Fingal County Council’s public art co-ordinator Caroline Crowley became fascinated with Portrane and the presence of mobile homes as semi-permanent dwellings there while showing artists around the county as part of the Arts Office’s public art programme.

She asked Lynders Mobile Home Park owner Gerry Lynders if he would be interested in the idea of an artist in residence scheme and he decided to give it a go.

Since then his involvement has been a lot more than simply providing a mobile home for artists to stay and work from for a few weeks.

Winner Best Small Sponsorship - Fingal County Council Arts Office - Lynders Mobile Home Park - Gerry with Award

Winner Best Small Sponsorship – Gerry Lynders with Award

“Gerry has become central to the production and making of art works. He is on site 24/7 helping to fix problems and produce large-scale works in the public realm. He has adopted the role of artist liaison, sharing his great local knowledge with the artists and bringing them on tours of rocks and caves and telling them about the history of the area. From that the site specific art works are created and continue to be,” Crowley explains.

After the first year, Lynders saw an opportunity to tie the artist in residency scheme in with the Bleeding Pig Festival. Bleeding Pig is the name given locally to one of the rock formations on the cliffs between Portrane and Donabate and the festival brings together the peninsula’s musicians, singers, artists, photographers, dancers and storytellers over the course of three days each year in September.

One of the focal points at last year’s festival was a 9-metre straw bale round tower created by Gareth Kennedy in a field near the mobile home park to reflect the origins and uses of round towers. Various events were held around it such as mumming strawboy workshops and a screening of old footage of the making of Lamb Brother’s Jams.

Other highlights were a performance cookery demonstration based on a local story by Fiona Hallinan and Kate Strain and Sean Taylor’s ‘Acouscenic Soundwalk’, where participants were invited to document the landscape along the coast from Lynders Mobile Home Park through sound – both of which were very much influenced by Lynders’ storytelling and tours.

“Once the artists are on the site, we all do our best to make their stay as peaceful and pleasant as it can be. Any I have met afterwards have highly recommended the site and told other artists about it. I am happy to bring them for walks along the cliffs and show them things like the Mermaid’s Churn crack in the rocks – a name my father put on it because when something hits the bottom it sounds like a milk churn,” says Lynders.
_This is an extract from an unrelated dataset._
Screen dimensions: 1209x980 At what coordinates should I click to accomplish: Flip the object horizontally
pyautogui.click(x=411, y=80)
Winner Best Small Sponsorship - Fingal County Council Arts Office - Lynders Mobile Home Park ©Brian-Cregan

Winner Best Small Sponsorship Winner. Image © Brian-Cregan

“When it came to the straw bale tower, Gareth [Kennedy] was worried about where he would get a trailer and I got him one and my children gave him a hand carrying the bales and making the platform. The artist in residency scheme is not like a business but runs like one. As well as being a great experience for everyone on the site, it has helped to bring more visitors here. Bookings have been strong this year.”
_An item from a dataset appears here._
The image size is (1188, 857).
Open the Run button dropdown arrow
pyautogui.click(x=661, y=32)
The collaboration has helped to raise the profile of both Lynders Mobile Home Park and Portrane as a location thanks to word of mouth and messages on Facebook, something which the partners aim to build on further.

“With the amount of people involved in the Bleeding Big Festival there has been a huge knock-on effect in terms of how people view Portrane and there have been plenty of return visits. Donabate and Portrane are using images of the straw bale tower as part of their entry into the Pride of Place Awards this year,” notes Crowley.

“The message is beginning to spread nationally and internationally as artists that have been on residence at Lynders Mobile Home Park have spoken about their experience when travelling abroad.

“As a public art commissioner I feel strongly that it is important for artists to stay in a location to really connect with the landscape. Gerry has allowed Fingal County Council to explore the residency model in a focused way, which we hadn’t been able to do before.”